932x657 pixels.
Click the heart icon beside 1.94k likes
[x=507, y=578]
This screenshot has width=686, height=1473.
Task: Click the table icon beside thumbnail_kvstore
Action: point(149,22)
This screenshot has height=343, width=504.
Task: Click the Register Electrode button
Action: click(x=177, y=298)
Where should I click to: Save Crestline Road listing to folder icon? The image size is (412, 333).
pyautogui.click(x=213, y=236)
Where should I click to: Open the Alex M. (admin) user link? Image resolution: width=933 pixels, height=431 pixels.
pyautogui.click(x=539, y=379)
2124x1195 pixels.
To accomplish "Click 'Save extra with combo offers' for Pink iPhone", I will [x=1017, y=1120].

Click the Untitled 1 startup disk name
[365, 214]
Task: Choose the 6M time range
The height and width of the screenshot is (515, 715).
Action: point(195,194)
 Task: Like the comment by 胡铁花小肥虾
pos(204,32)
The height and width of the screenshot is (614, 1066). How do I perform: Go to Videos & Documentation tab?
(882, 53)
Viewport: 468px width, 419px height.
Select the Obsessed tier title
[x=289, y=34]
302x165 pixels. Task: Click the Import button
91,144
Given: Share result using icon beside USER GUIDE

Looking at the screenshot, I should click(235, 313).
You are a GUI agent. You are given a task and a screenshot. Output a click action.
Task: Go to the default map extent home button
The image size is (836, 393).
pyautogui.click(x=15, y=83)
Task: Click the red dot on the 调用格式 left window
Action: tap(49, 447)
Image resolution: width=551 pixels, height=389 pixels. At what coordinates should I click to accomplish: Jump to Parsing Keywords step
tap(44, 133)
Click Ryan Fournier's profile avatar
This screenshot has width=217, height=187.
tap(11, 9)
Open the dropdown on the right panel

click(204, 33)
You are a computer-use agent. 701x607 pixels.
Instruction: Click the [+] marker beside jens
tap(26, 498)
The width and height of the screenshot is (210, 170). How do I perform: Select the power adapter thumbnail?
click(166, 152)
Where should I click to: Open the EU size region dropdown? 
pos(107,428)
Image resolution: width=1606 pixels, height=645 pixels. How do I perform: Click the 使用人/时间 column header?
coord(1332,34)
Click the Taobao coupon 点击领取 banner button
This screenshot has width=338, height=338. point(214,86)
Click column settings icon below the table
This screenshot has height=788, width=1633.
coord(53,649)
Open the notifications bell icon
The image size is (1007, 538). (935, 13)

┄┄┄┄┄┄┄┄┄┄

Write out all of the records exactly as they stand above.

932x657 pixels.
Click the heart icon beside 1.94k likes
[x=507, y=578]
This screenshot has width=686, height=1473.
Task: Click the table icon beside thumbnail_kvstore
Action: point(149,22)
This screenshot has height=343, width=504.
Task: Click the Register Electrode button
Action: click(x=177, y=298)
Where should I click to: Save Crestline Road listing to folder icon? The image size is (412, 333).
pyautogui.click(x=213, y=236)
Where should I click to: Open the Alex M. (admin) user link? Image resolution: width=933 pixels, height=431 pixels.
pyautogui.click(x=539, y=379)
2124x1195 pixels.
To accomplish "Click 'Save extra with combo offers' for Pink iPhone", I will [x=1017, y=1120].

Click the Untitled 1 startup disk name
[365, 214]
Task: Choose the 6M time range
The height and width of the screenshot is (515, 715).
Action: point(195,194)
 Task: Like the comment by 胡铁花小肥虾
pos(204,32)
The height and width of the screenshot is (614, 1066). How do I perform: Go to Videos & Documentation tab?
(882, 53)
Viewport: 468px width, 419px height.
Select the Obsessed tier title
[x=289, y=34]
302x165 pixels. Task: Click the Import button
91,144
Given: Share result using icon beside USER GUIDE

Looking at the screenshot, I should click(235, 313).
You are a GUI agent. You are given a task and a screenshot. Output a click action.
Task: Go to the default map extent home button
The image size is (836, 393).
pyautogui.click(x=15, y=83)
Task: Click the red dot on the 调用格式 left window
Action: tap(49, 447)
Image resolution: width=551 pixels, height=389 pixels. At what coordinates should I click to accomplish: Jump to Parsing Keywords step
tap(44, 133)
Click Ryan Fournier's profile avatar
This screenshot has width=217, height=187.
tap(11, 9)
Open the dropdown on the right panel

click(204, 33)
You are a computer-use agent. 701x607 pixels.
Instruction: Click the [+] marker beside jens
tap(26, 498)
The width and height of the screenshot is (210, 170). How do I perform: Select the power adapter thumbnail?
click(166, 152)
Where should I click to: Open the EU size region dropdown? 
pos(107,428)
Image resolution: width=1606 pixels, height=645 pixels. How do I perform: Click the 使用人/时间 column header?
coord(1332,34)
Click the Taobao coupon 点击领取 banner button
This screenshot has width=338, height=338. point(214,86)
Click column settings icon below the table
This screenshot has height=788, width=1633.
coord(53,649)
Open the notifications bell icon
The image size is (1007, 538). (935, 13)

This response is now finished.